Antalya'nın güney ucunda yer alan, Akdeniz'in kılavuz fenerlerinden Gelidonya, 1936'dan beri denizcilere ışık tutuyor. Fenerin bakımını 72 yıldır Demir ailesi yapıyor.
Kumluca ilçesinin Taşlık Burnu'nda tarihi Likya Yolu'nda bulunan Gelidonya Feneri, Türkiye kıyılarının en yüksek fenerlerinden biri olma özelliğini taşıyor. Gelidonya veya resmi adıyla Taşlık Burnu Feneri, denizden yaklaşık 227 metre yükseklikte ve 3 kilometre içeride yer alıyor.
Sivri kayalıklar üzerinde inşa edilen fenere ulaşım ya deniz yoluyla ya da patika yoldan uzun bir yürüyüşle yapılıyor.
Akdeniz'in çam ve adaçayı kokulu ormanı ile masmavi suları arasında kalan Gelidonya Feneri, manzarasıyla da bölgenin en etkileyici alanlarından biri olarak nitelendiriliyor.
Gelidonya Feneri'nin bakımı 72 yıl ve 3 kuşaktır Demir ailesi tarafından yapılıyor.
Ailenin ilk fenercisi Ali Demir, 1944'te eşini ve iki çocuğunu da yanına alarak fenerin 2 odalı lojmanına yerleşmiş. Elektriği, suyu, yolu olmayan, tek bir komşunun bulunmadığı, en yakın yerleşim yerine 10 kilometre uzaktaki fenerde ailesiyle baş başa 28 yıl geçiren Ali Demir'in 1972'de emekli olmasıyla yerine oğlu Hasan geçmiş.
Beş çocuğu ve eşiyle burada kalan Hasan Demir de 1998'e kadar fenerin bakımını üstlenip, daha sonra işi en küçük oğlu Mustafa Demir'e devretmiş.
Son fenerci Mustafa Demir
Halen fenerin bakımını gerçekleştiren 40 yaşındaki Mustafa Demir ise artık lojmanda yaşamıyor. Teknolojinin gelişmesiyle son yıllarda kontrolü uzaktan sağlayan Demir, ayda bir fenere giderek bakım yapıyor.

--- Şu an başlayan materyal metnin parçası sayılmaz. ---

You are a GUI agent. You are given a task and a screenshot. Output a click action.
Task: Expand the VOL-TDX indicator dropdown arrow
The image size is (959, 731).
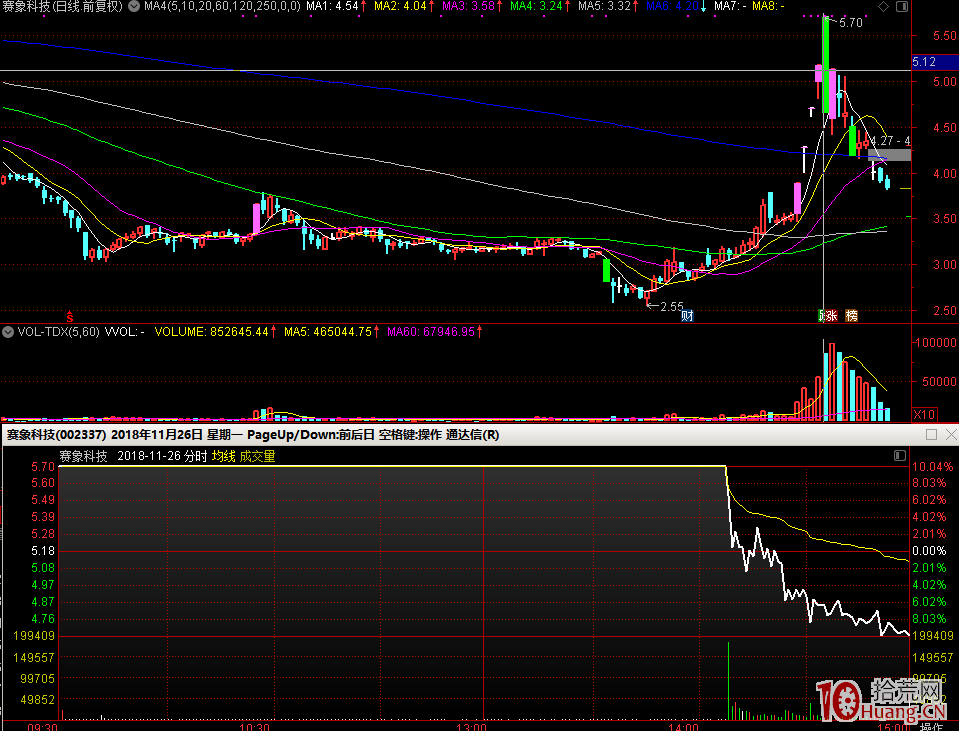tap(9, 331)
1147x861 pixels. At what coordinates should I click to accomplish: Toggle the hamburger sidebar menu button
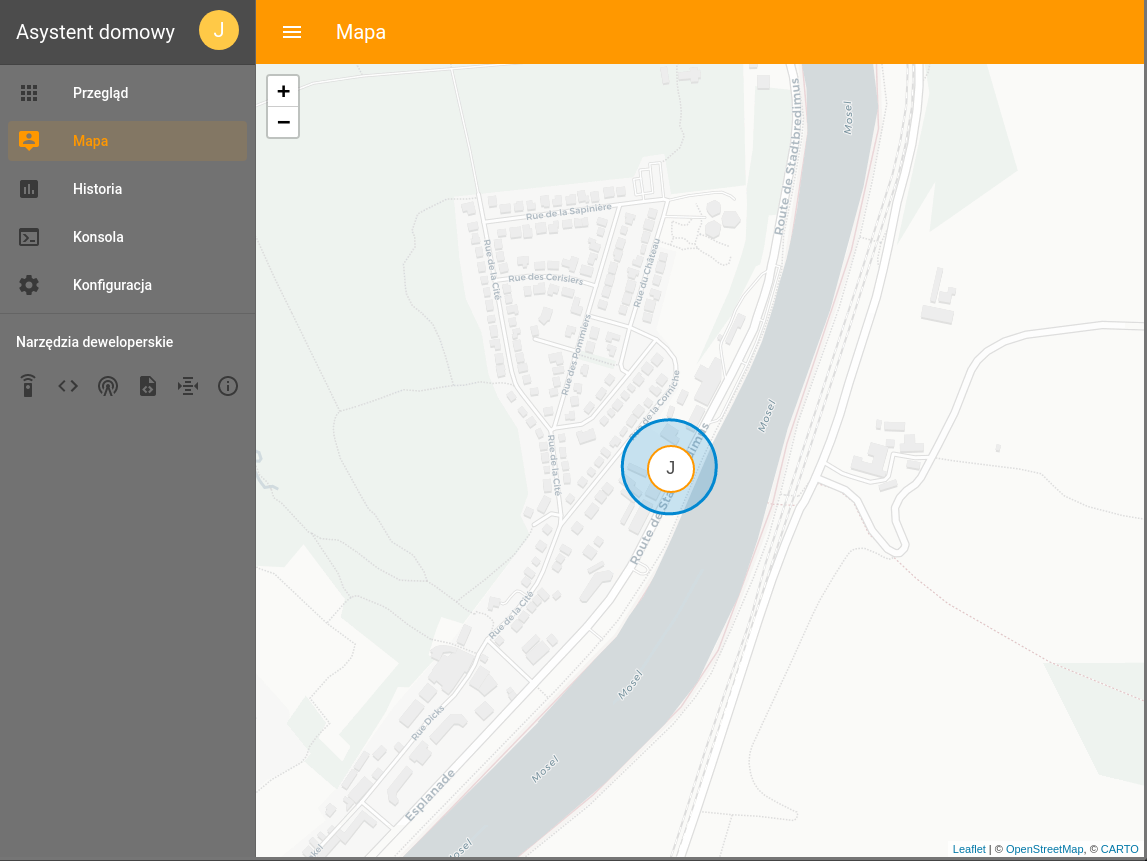click(x=292, y=32)
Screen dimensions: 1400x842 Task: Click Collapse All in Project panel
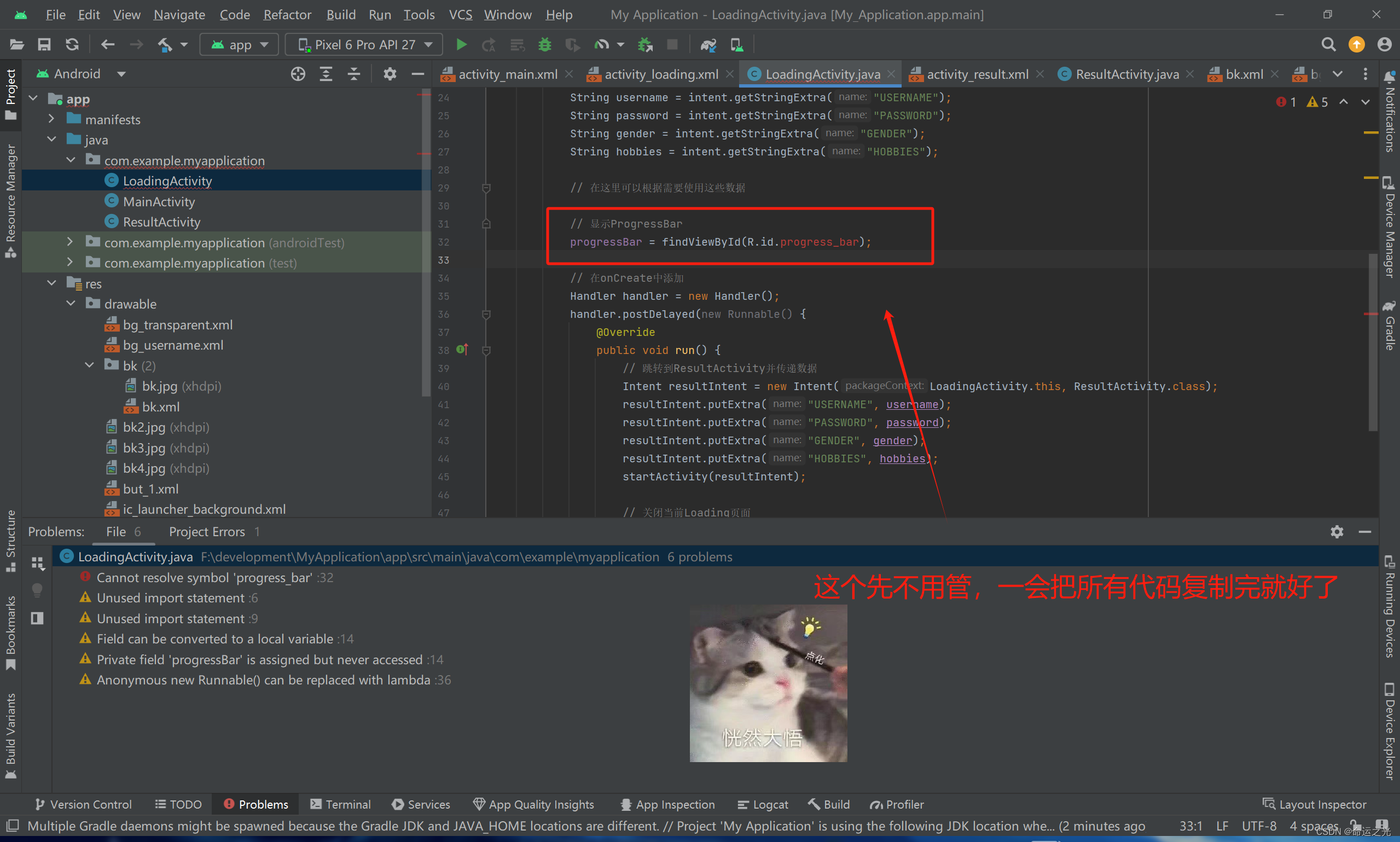coord(354,74)
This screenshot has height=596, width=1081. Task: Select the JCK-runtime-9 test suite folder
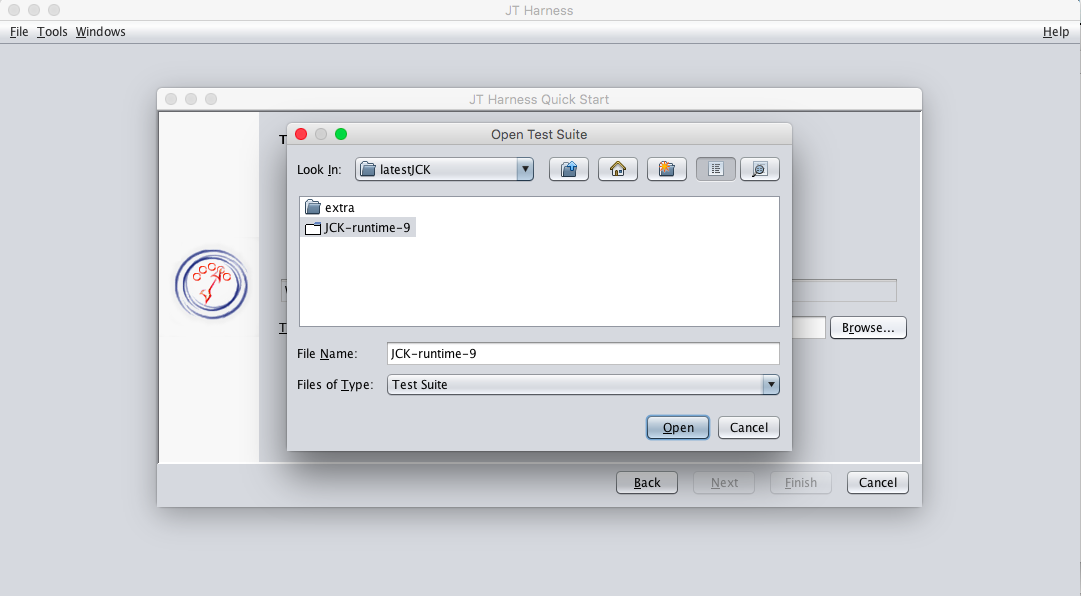[367, 228]
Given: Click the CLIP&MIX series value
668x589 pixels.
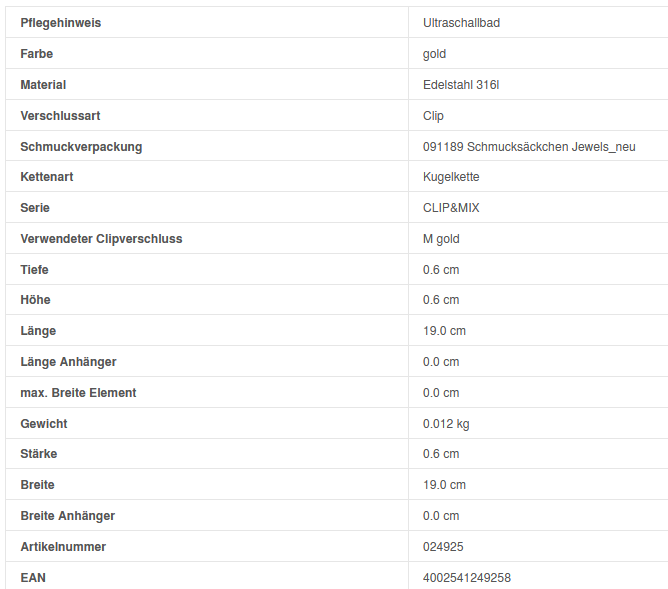Looking at the screenshot, I should tap(451, 208).

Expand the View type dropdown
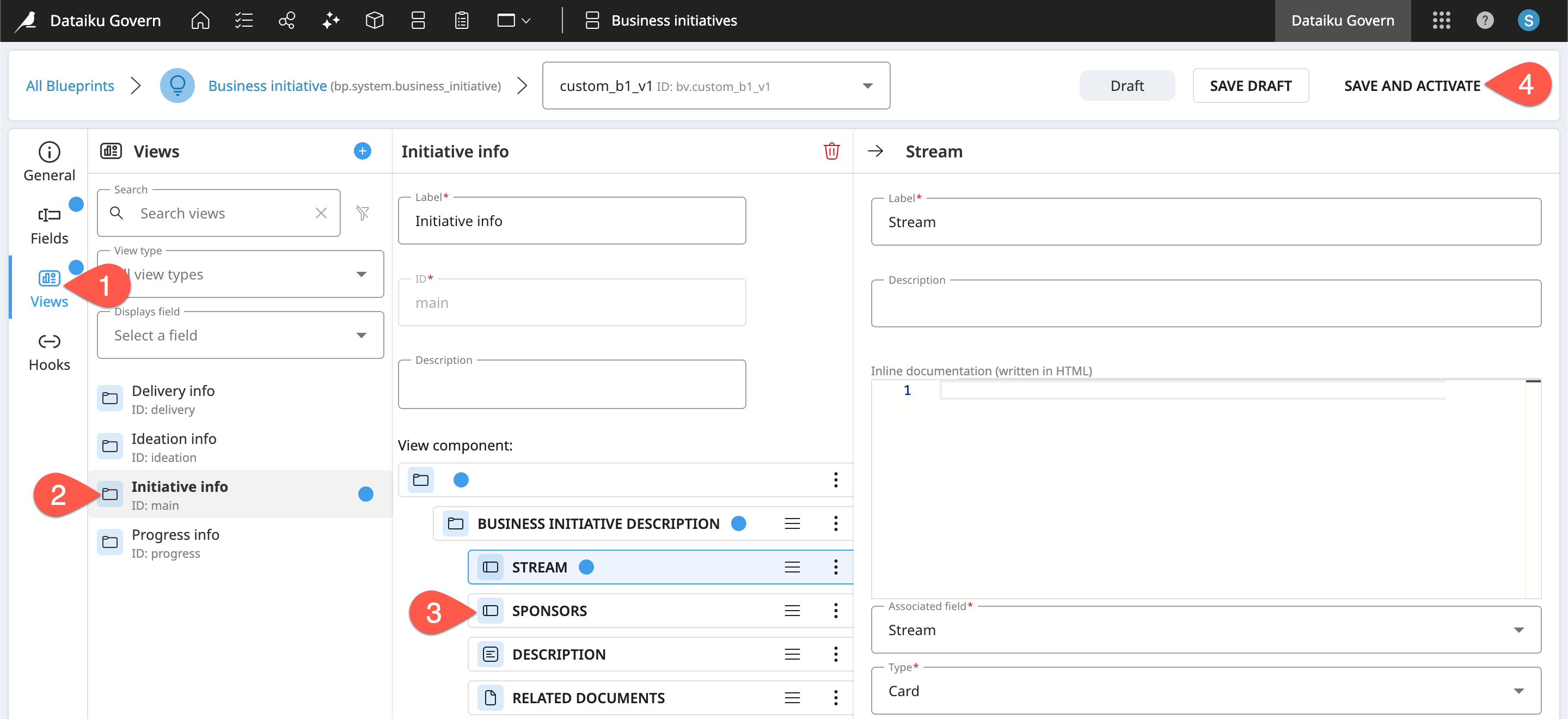pyautogui.click(x=362, y=274)
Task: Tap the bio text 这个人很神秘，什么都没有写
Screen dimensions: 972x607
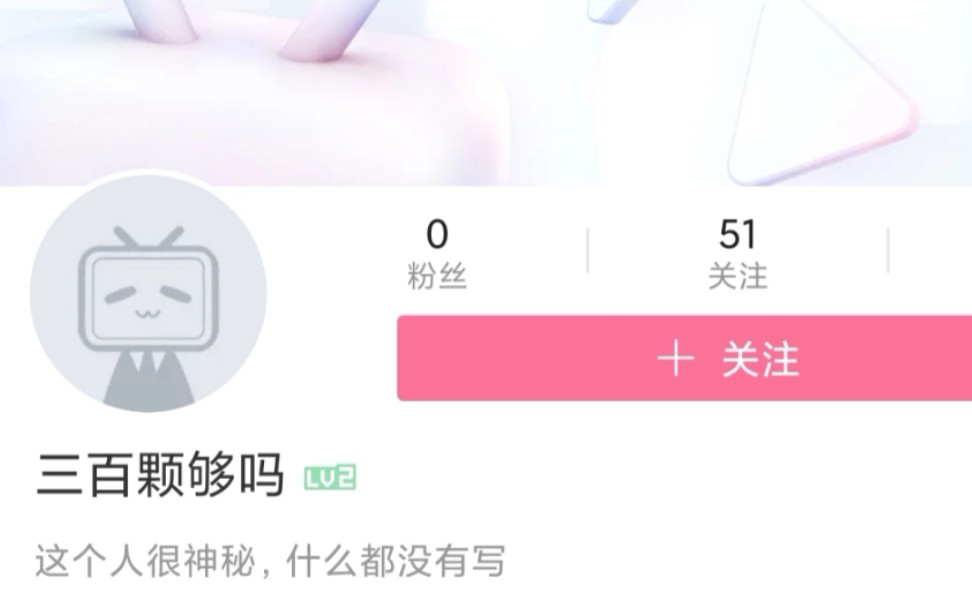Action: pos(270,561)
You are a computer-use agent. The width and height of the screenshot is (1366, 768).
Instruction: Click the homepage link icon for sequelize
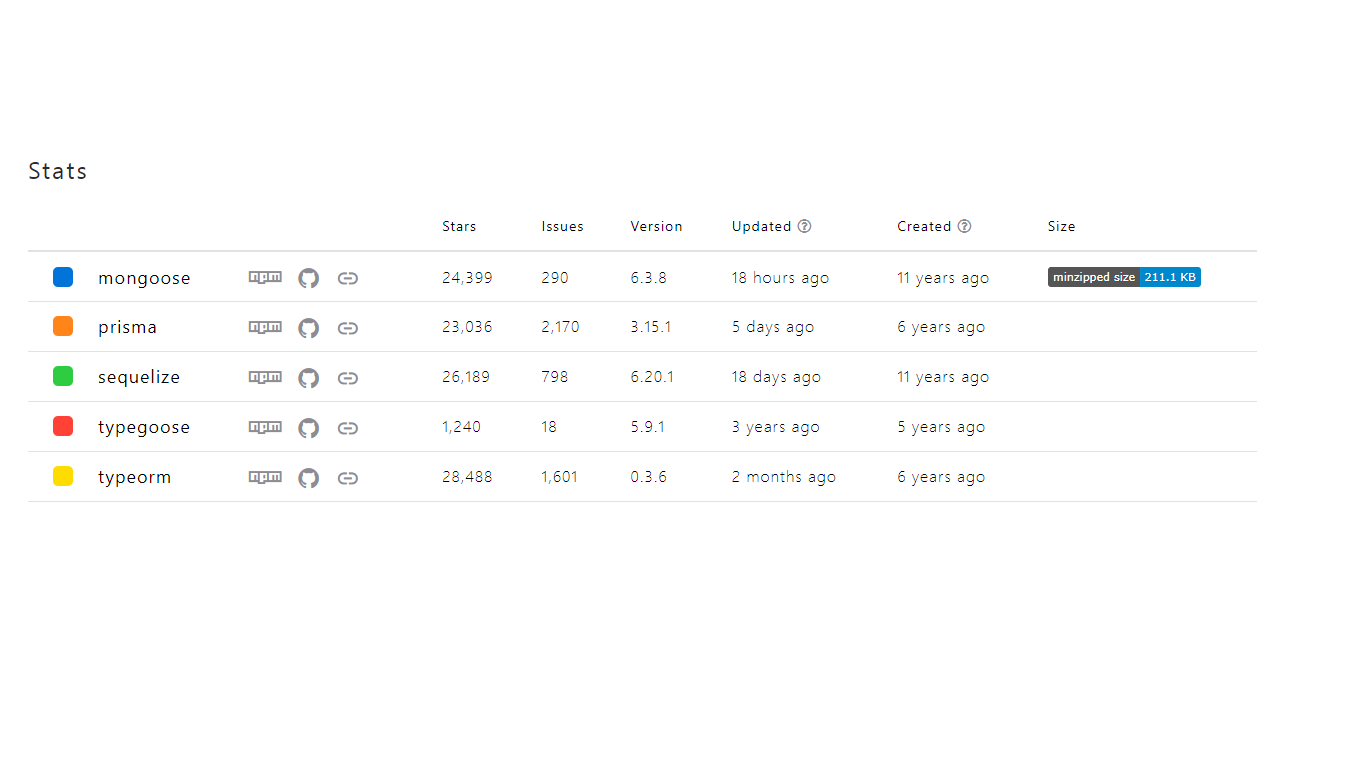pyautogui.click(x=348, y=378)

Ailesinin fener bekçiliği serüvenini anlatan Mustafa Demir, şöyle konuştu:
"Gelidonya Feneri inşaatına 1934'te başlanıyor, 1936'da da faaliyete geçiyor. İlk fenerci 1944 yılına kadar çalışıyor ve buradan gitmek istiyor. Yeni bir fenerci aranıyor, dedem talip oluyor. Dedem burada yaşamaya başlıyor. O zaman yaşam şartları çok zor. En yakın köy 10 kilometre. Suyu, yolu, elektriği yok, burada yaşam mücadelesi veriyor. Yaşam çok zor çünkü bir dağda yaşıyorsunuz. Dedem 1972'ye kadar burada görev yapıyor. Bizde iş babadan oğula geçebiliyor. Dedemden sonra babam çalışmaya başlıyor. Babamın emekliliği dolduğu zaman askerden gelmiştim. Ondan da ben devraldım. Bundan sonra ne olur bilmiyorum, evladıma verebilir miyim veremez miyim, bilgim yok. Çok eski yıllarda dedemin katırları vardı, yükler onunla getiriliyordu. Daha sonra belli bir yere kadar yol geldi. Yola kadar motorla gelip, ondan sonra insan gücü, at veya eşekle yükler gelirdi."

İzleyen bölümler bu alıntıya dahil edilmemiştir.